• _Your objective_: Leaving out all images, write out the records that follow exactly.

Dataset entries:
________________________
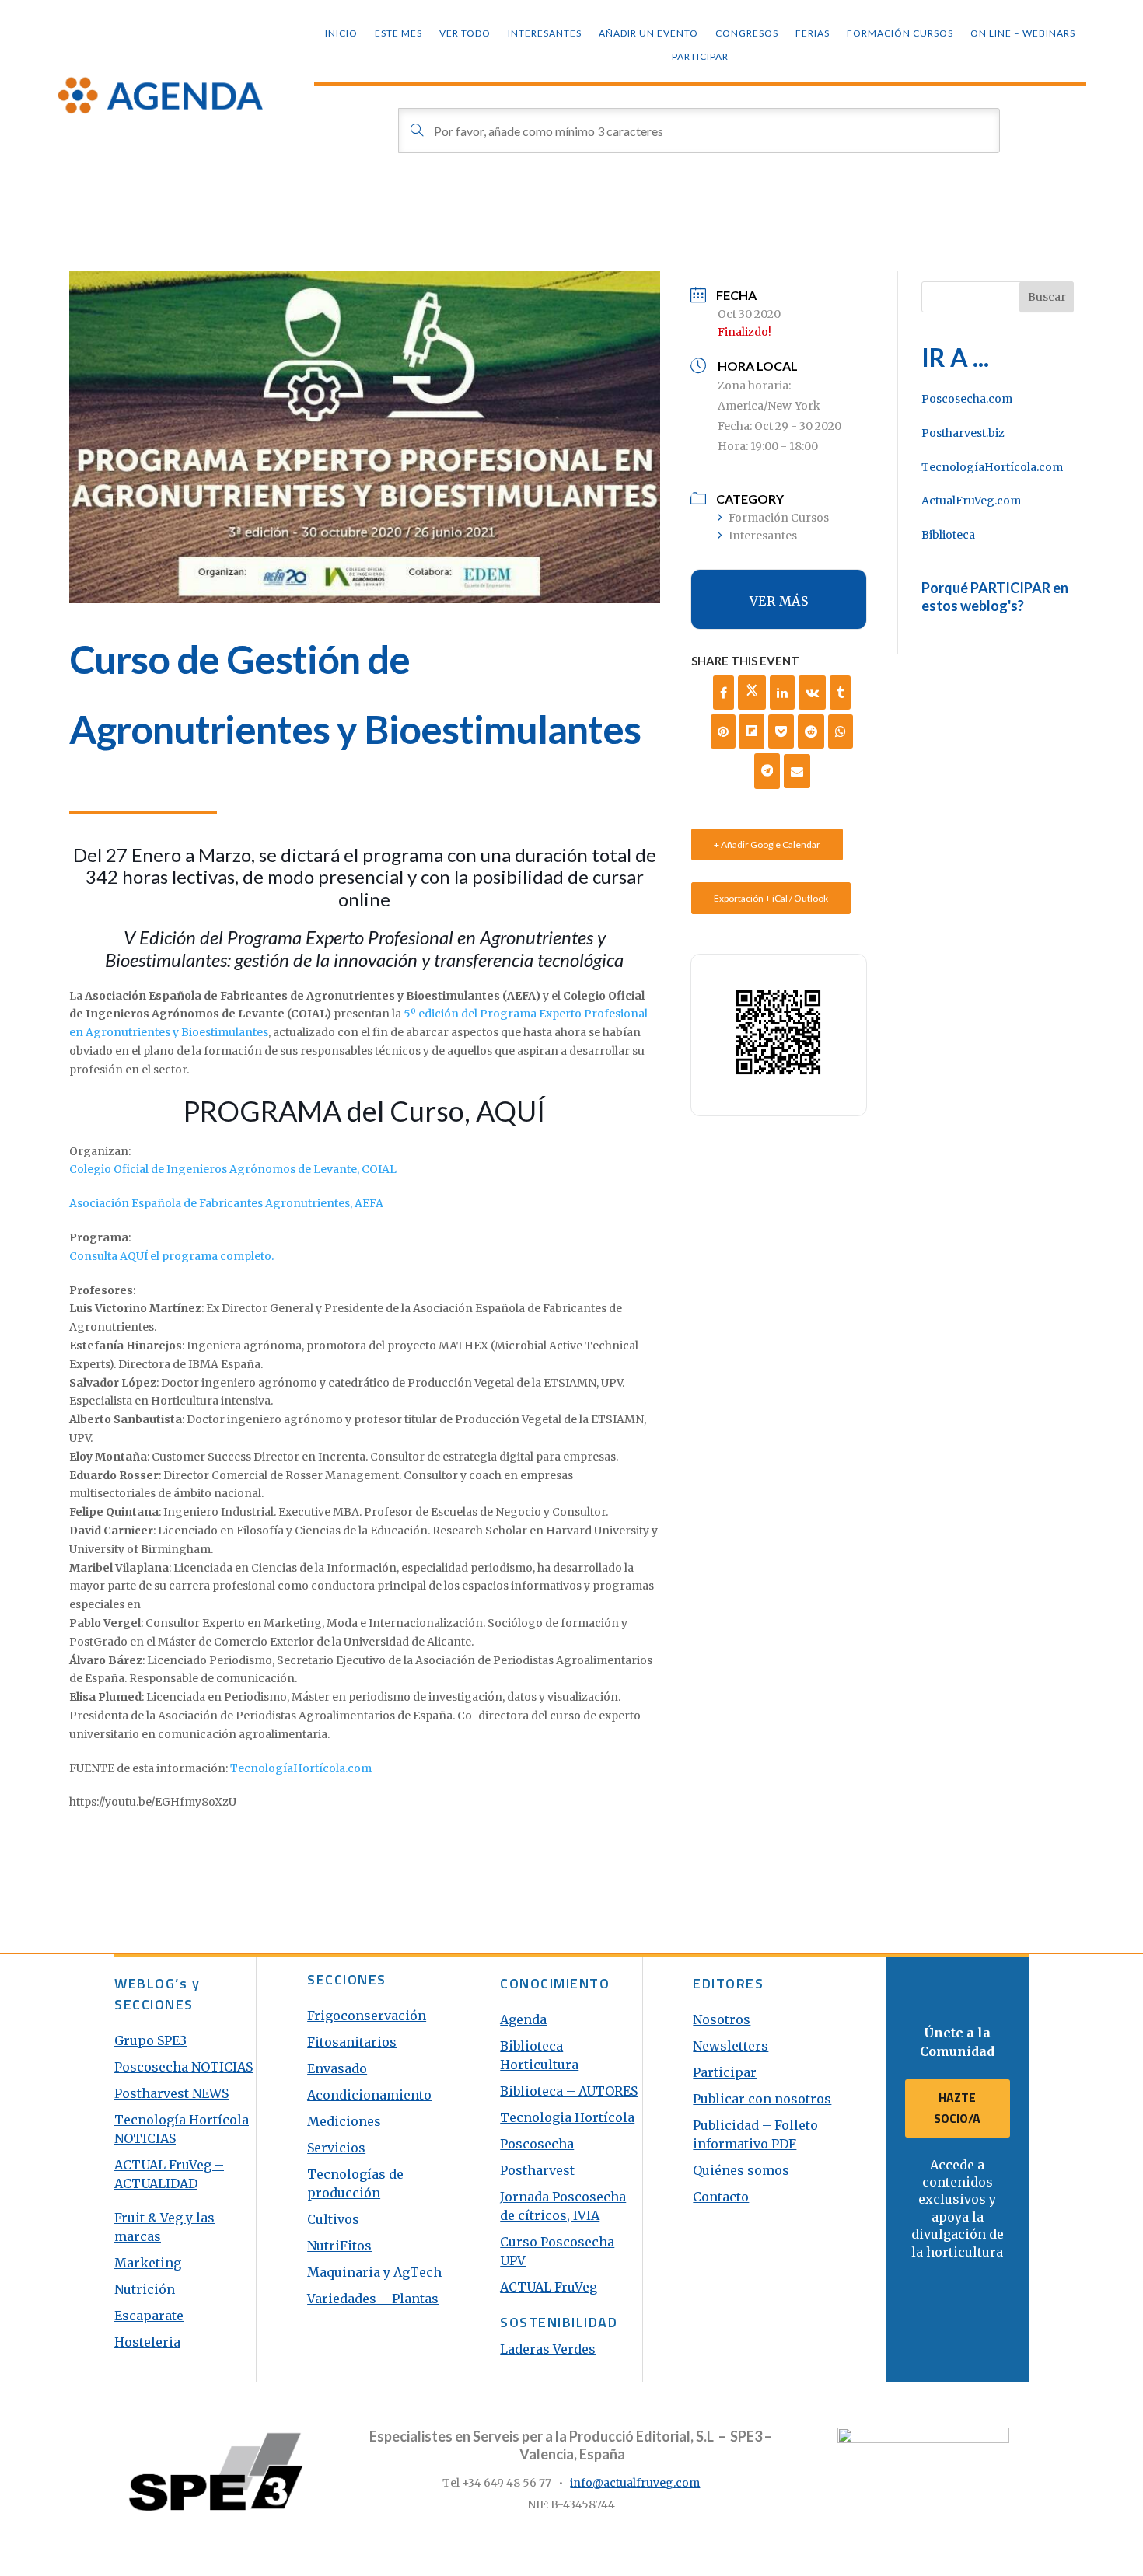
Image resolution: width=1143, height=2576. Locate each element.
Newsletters (730, 2046)
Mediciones (344, 2121)
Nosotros (721, 2019)
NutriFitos (339, 2245)
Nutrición (144, 2289)
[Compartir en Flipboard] (751, 731)
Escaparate (149, 2315)
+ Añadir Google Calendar (767, 844)
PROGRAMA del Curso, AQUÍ (364, 1111)
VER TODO (465, 33)
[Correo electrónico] (797, 771)
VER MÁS (779, 601)
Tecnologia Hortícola (567, 2117)
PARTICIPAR (700, 56)
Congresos (746, 33)
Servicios (336, 2147)
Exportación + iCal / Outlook (771, 898)
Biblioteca (948, 535)
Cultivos (333, 2219)
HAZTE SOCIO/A (957, 2107)
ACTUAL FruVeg (548, 2287)
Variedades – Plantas (373, 2298)
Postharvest (537, 2170)
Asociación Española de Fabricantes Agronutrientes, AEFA (226, 1203)
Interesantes (545, 33)
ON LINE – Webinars (1022, 33)
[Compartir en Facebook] (723, 692)
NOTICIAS (145, 2138)
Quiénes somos (741, 2170)
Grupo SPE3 (150, 2040)
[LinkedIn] (782, 692)
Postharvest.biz (963, 433)
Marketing (147, 2263)
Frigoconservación (366, 2015)
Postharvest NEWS (171, 2093)
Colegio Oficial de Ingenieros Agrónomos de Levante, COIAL (233, 1169)
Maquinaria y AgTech (374, 2272)
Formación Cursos (900, 33)
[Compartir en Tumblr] (840, 692)
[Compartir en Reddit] (811, 731)
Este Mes (398, 33)
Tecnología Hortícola (181, 2119)
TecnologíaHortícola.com (301, 1768)
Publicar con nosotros (762, 2099)
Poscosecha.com (966, 399)
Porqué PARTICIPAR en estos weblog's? (994, 596)
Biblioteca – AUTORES (569, 2091)
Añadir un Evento (648, 33)
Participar (725, 2072)
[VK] (812, 692)
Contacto (721, 2196)
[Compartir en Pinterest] (723, 731)
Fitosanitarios (352, 2042)
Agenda (523, 2019)
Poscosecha (537, 2144)
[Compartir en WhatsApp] (840, 731)
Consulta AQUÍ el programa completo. (171, 1256)
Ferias (812, 33)
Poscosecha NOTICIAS (183, 2067)
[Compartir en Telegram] (767, 771)
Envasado (337, 2068)
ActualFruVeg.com (971, 501)
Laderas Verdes (548, 2349)
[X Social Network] (752, 692)
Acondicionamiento (369, 2095)
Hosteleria (147, 2342)
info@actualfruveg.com (635, 2483)
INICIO (341, 33)
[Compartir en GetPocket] (781, 731)
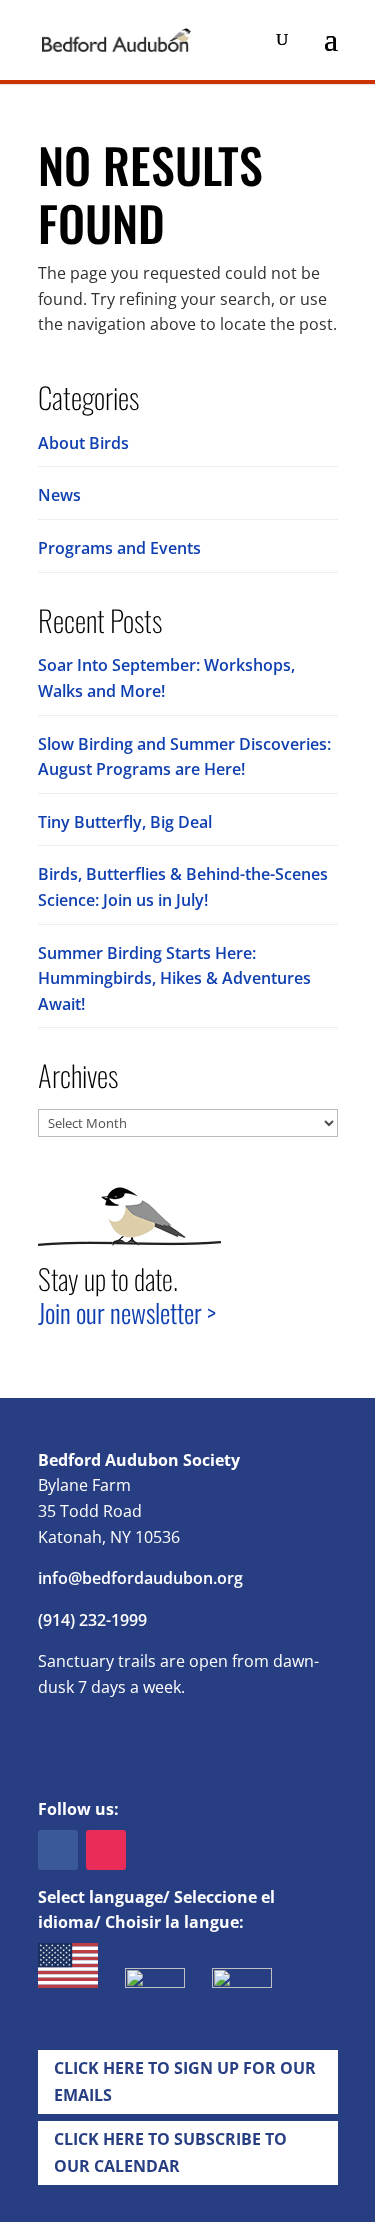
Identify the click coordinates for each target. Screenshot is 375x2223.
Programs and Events (119, 548)
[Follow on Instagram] (106, 1850)
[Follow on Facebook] (58, 1850)
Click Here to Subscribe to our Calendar (170, 2152)
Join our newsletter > (127, 1312)
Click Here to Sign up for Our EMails (185, 2081)
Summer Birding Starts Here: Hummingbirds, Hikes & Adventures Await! (174, 978)
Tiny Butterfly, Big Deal (125, 822)
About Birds (83, 443)
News (59, 495)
________________________
• _Result of this exercise_:
Image resolution: width=1143, height=2576. Locate each element.
Newsletters (730, 2046)
Mediciones (344, 2121)
Nosotros (721, 2019)
NutriFitos (339, 2245)
Nutrición (144, 2289)
[Compartir en Flipboard] (751, 731)
Escaparate (149, 2315)
+ Añadir Google Calendar (767, 844)
PROGRAMA del Curso, AQUÍ (364, 1111)
VER TODO (465, 33)
[Correo electrónico] (797, 771)
VER MÁS (779, 601)
Tecnologia Hortícola (567, 2117)
PARTICIPAR (700, 56)
Congresos (746, 33)
Servicios (336, 2147)
Exportación + iCal / Outlook (771, 898)
Biblioteca (948, 535)
Cultivos (333, 2219)
HAZTE SOCIO/A (957, 2107)
ACTUAL FruVeg (548, 2287)
Variedades – Plantas (373, 2298)
Postharvest (537, 2170)
Asociación Española de Fabricantes Agronutrientes, AEFA (226, 1203)
Interesantes (545, 33)
ON LINE – Webinars (1022, 33)
[Compartir en Facebook] (723, 692)
NOTICIAS (145, 2138)
Quiénes somos (741, 2170)
Grupo SPE3 (150, 2040)
[LinkedIn] (782, 692)
Postharvest.biz (963, 433)
Marketing (147, 2263)
Frigoconservación (366, 2015)
Postharvest NEWS (171, 2093)
Colegio Oficial de Ingenieros Agrónomos de Levante, COIAL (233, 1169)
Maquinaria y AgTech (374, 2272)
Formación Cursos (900, 33)
[Compartir en Tumblr] (840, 692)
[Compartir en Reddit] (811, 731)
Este Mes (398, 33)
Tecnología Hortícola (181, 2119)
TecnologíaHortícola.com (301, 1768)
Publicar con nosotros (762, 2099)
Poscosecha.com (966, 399)
Porqué PARTICIPAR en estos weblog's? (994, 596)
Biblioteca – AUTORES (569, 2091)
Añadir un Evento (648, 33)
Participar (725, 2072)
[VK] (812, 692)
Contacto (721, 2196)
[Compartir en Pinterest] (723, 731)
Fitosanitarios (352, 2042)
Agenda (523, 2019)
Poscosecha (537, 2144)
[Compartir en WhatsApp] (840, 731)
Consulta AQUÍ el programa completo. (171, 1256)
Ferias (812, 33)
Poscosecha NOTICIAS (183, 2067)
[Compartir en Telegram] (767, 771)
Envasado (337, 2068)
ActualFruVeg.com (971, 501)
Laderas Verdes (548, 2349)
[X Social Network] (752, 692)
Acondicionamiento (369, 2095)
Hosteleria (147, 2342)
info@actualfruveg.com (635, 2483)
INICIO (341, 33)
[Compartir en GetPocket] (781, 731)
Identify the click coordinates for each target. Screenshot is 375x2223.
Programs and Events (119, 548)
[Follow on Instagram] (106, 1850)
[Follow on Facebook] (58, 1850)
Click Here to Subscribe to our Calendar (170, 2152)
Join our newsletter > (127, 1312)
Click Here to Sign up for Our EMails (185, 2081)
Summer Birding Starts Here: Hummingbirds, Hikes & Adventures Await! (174, 978)
Tiny Butterfly, Big Deal (125, 822)
About Birds (83, 443)
News (59, 495)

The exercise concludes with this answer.